Anál. Social  n.182 Lisboa jan. 2007

 

Pernas Oroza, Hermínia, Las Clases Trabajadoras en la Sociedad Compostelana del Siglo xix, Santiago de Compostela, Ed. Nigra Imaxe, S. L./Consorcio de Santiago, 2001, 470 páginas.

A história social da Galiza tem sido a «Gata-Borralheira» dos estudos históricos, mais ainda no que se refere à historia social urbana. A Galiza é sobretudo rural, é um pais de camponeses, e os estudos dos seus historiadores têm-se concentrado neste espaço. Daí, por exemplo, a grande importância da investigação sobre o agrarismo no que toca à história social. Mas as cidades e núcleos urbanos existem e, salvo honrosas excepções, carecem de estudos pacientes e pormenorizados que nos conduzam ao bom conhecimento destas realidades, cruciais no desenvolvimento histórico da Galiza.

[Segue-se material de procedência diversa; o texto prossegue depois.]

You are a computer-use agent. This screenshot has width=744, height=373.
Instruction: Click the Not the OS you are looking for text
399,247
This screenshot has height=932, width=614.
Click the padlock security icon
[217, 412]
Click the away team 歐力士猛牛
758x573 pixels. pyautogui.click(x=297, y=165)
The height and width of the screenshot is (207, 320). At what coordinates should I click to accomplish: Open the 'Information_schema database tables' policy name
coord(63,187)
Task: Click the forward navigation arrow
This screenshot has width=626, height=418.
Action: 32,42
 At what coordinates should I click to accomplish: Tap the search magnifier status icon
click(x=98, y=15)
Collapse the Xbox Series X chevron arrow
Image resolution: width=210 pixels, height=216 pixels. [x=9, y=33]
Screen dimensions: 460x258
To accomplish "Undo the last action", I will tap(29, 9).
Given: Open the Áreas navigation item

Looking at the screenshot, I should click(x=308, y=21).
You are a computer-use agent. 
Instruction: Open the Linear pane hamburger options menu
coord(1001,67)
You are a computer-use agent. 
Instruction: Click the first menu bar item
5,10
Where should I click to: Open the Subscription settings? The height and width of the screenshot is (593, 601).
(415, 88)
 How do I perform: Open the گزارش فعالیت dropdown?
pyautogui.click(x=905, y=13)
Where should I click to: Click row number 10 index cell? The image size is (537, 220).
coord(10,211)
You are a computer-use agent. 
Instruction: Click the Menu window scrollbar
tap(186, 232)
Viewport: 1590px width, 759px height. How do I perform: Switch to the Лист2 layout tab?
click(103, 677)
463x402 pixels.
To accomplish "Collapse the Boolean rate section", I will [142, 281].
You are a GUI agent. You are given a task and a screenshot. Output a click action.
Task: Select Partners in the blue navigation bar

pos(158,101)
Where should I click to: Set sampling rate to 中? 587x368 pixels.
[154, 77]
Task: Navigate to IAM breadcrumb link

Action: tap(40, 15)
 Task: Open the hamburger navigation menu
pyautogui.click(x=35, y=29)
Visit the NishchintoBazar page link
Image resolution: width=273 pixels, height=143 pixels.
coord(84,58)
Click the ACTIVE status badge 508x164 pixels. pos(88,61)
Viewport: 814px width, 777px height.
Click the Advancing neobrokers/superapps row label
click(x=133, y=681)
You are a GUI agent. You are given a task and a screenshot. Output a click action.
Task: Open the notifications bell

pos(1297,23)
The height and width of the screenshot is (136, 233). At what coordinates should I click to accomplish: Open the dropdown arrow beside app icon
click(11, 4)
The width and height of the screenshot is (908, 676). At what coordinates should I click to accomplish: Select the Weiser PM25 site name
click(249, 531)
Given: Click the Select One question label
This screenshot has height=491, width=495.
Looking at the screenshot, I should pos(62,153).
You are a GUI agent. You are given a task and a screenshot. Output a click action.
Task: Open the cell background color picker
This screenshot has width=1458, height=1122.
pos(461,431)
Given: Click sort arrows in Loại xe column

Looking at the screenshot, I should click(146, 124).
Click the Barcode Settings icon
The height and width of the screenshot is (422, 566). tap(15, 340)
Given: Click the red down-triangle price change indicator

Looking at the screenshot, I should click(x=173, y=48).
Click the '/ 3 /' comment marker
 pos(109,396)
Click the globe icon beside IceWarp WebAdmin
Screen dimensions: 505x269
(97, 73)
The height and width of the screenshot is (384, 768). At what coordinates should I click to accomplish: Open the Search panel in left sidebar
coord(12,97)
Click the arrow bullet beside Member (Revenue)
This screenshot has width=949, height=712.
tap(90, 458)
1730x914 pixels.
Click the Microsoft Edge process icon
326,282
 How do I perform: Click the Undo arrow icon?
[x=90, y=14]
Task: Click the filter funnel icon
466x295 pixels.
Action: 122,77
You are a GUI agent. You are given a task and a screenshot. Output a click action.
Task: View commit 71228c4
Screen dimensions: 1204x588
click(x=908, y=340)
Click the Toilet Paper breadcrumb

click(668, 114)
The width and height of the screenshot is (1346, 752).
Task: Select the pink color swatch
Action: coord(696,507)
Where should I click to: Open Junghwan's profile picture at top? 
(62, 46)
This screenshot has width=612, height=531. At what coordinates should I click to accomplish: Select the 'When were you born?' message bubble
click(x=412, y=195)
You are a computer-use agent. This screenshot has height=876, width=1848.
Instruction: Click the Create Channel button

O livro que estamos a recensear, fruto da tese de doutoramento da autora, é uma honrosa excepção. Hermínia Pernas realiza neste trabalho um estudo da sociedade santiaguense do século xix, no que vai além do que a tradicional história social tencionava, nomeadamente o estudo do movimento obreiro, para elaborar um retrato do conjunto dos sectores sociais. Santiago, como reitera a autora, não é uma sociedade fabril nem de proletários, mas de artesãos, nem é um centro industrializado propriamente dito, articulando-se a indústria em pequenas fábricas com escasso número de operários, o que leva consigo necessariamente um movimento obreiro restringido. Mas esta realidade não resultou numa falha para o presente trabalho, já que é um exemplo da história social entendida como algo mais do que o estudo exclusivo da classe operária industrial e da sua organização sindical. Em Santiago não havia nessa altura obreiros fabris, mas sim trabalhadores e classes populares, que são o objecto de estudo desta investigação. Trata-se, portanto, de um visionamento de conjunto da heterogénea «classe trabalhadora», incluindo não só obreiros industriais e artesãos, mas também empregados, pequenos comerciantes, assalariados… e, claro, camponeses, porque a marca do rural está presente em todas as cidades galegas, sem excepção.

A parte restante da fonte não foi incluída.